===== GIVEN PASSAGE

Category Consolidation: The most impactful change was reorganizing the information architecture. We consolidated 122 existing categories into 10 intuitive primary categories. Rather than deleting the original categories, we recommended repurposing them as backend metadata tags. This preserved SEO value while dramatically simplifying the user-facing navigation and enabling more sophisticated filtering.
Comparison Tool: Parents can compare 2–5 activities in an organized list view that presents critical details — cost, programs, location, and age group — in a consistent format for easy evaluation.
Design & Testing
We created a mobile-first prototype in Figma and tested it with six parents using realistic tasks like finding a summer camp within 15 miles or comparing three soccer programs.
What Worked:
- The 10-category system felt intuitive and comprehensive
- Filters were easy to use and effectively narrowed results
- Comparison view accelerated decision-making
- Clear activity type labels eliminated confusion
What We Refined:
- Added a back button to pages to improve browsing
- Redesigned the profile internal ad to include privacy language and benefits
- Enhanced age range visibility on activity cards
Mobile Designs
Activity Page
This is the default activity page where users can perform keyword searches and access filters. Activity providers are automatically displayed based on the user’s location.
Expanded Filters View
This view shows the expanded filter panel. Users appreciated being able to search by distance, age group, and category of interest to narrow down activity options.
Category Results
This view displays search results when users apply a category filter, such as sports. Providers matching the selected criteria appear in an easy-to-scan tile format.
Activity Provider Page
This page uses tabs to organize content and reduce scrolling. Users can add providers to their favorites, which are saved to their user profile for easy access later.
Comparision Tool
This feature allows users to select 2-5 providers and compare their age ranges, programs, and other key features side-by-side to make informed decisions.
Desktop Designs
Activity Page: Tile View
For the desktop view, filters were displayed in the left column with search results shown as tiles. A sort feature was added to the top of the results for easy reordering..

==========

SHORT TASK 1: In the design case study above, how many existing categories were consolidated, and into how many primary categories?
SHORT TASK 2: Please continue the design case study above from its final sentence.

===== SUPPLIED MATERIAL

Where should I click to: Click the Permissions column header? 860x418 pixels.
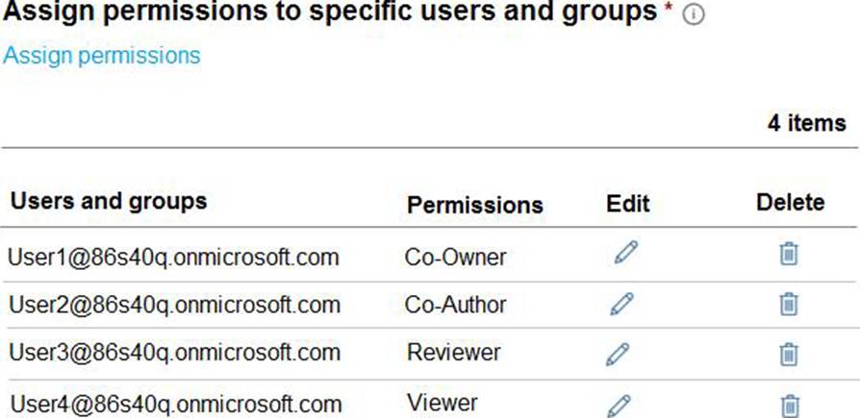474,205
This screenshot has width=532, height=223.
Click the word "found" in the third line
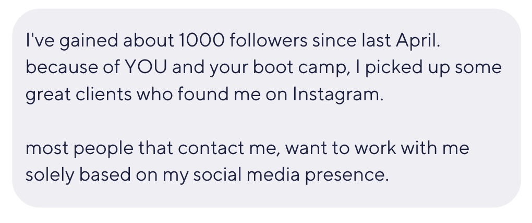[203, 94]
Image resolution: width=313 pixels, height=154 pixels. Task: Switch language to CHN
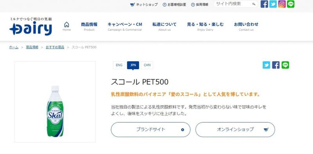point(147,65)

==========
===== SUPPLIED MATERIAL

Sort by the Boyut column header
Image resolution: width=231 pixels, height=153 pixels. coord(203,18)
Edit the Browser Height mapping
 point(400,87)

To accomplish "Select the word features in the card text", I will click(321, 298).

==========
===== SUPPLIED MATERIAL

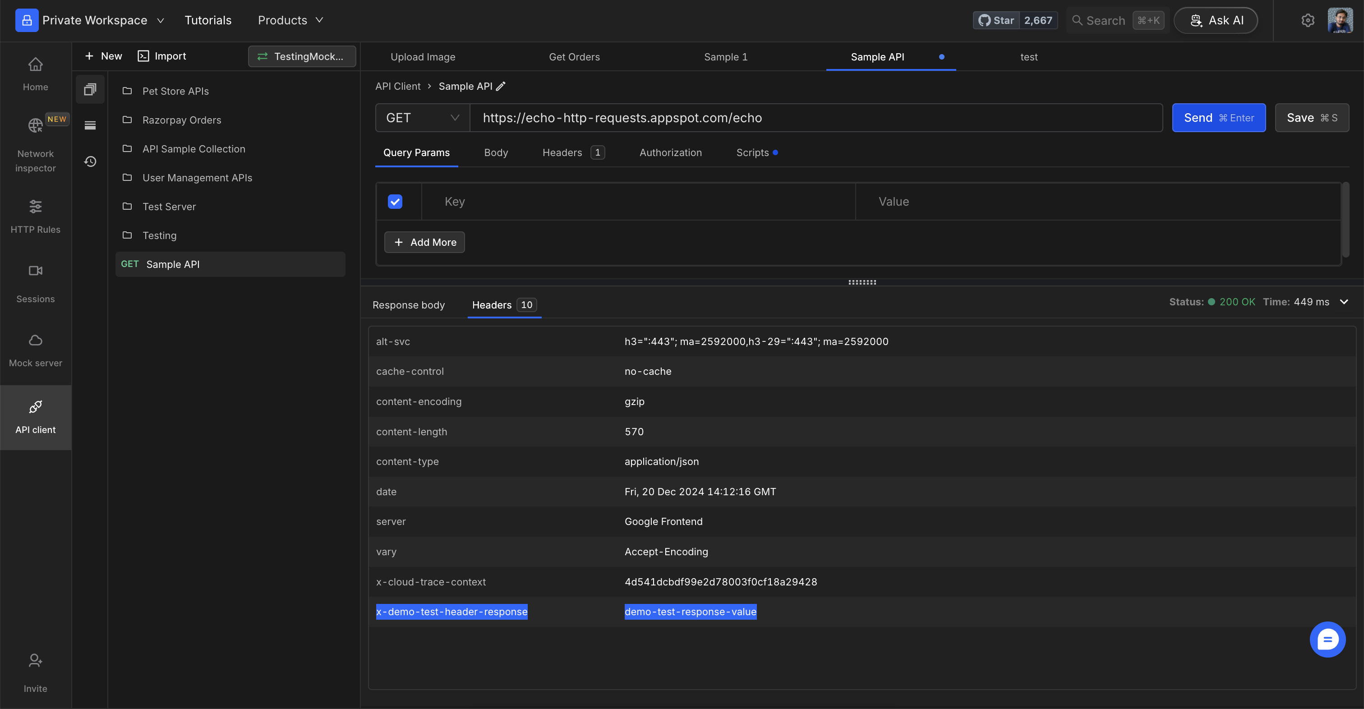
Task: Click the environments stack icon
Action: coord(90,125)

==========

FINAL RESULT 1: 122 existing categories were consolidated into 10 primary categories.

FINAL RESULT 2:
Activity Page: List View
We provided an optional list view for easier scrolling and faster scanning. In this view, images were removed, and the ability to compare providers was more prominent.
Provider Page
This page included a photo gallery and a contact form for parents to request more information. An internal ad invited parents to create profiles for personalized recommendations.
Outcomes & Reflection
Client Response
The client was enthusiastic about the research findings and design direction, noting that the category consolidation strategy aligned with their SEO goals while dramatically improving usability.
Key Learnings
- Parents want flexibility
Robust filtering options enable efficient searching. Providing the distance from the activity to the parent’s zip code respects parents’ time and shows platform understanding of user needs. - Trust is earned through transparency
Privacy concerns were the primary barrier to profile creation. Addressing this required clear communication, optional data fields, and demonstrating value before asking for commitment. - Information architecture drives everything
The category consolidation had cascading positive effects: easier navigation, better SEO, clearer mental models, and enabled better filtering. Sometimes the biggest UX improvements come from organizational changes rather than interface polish.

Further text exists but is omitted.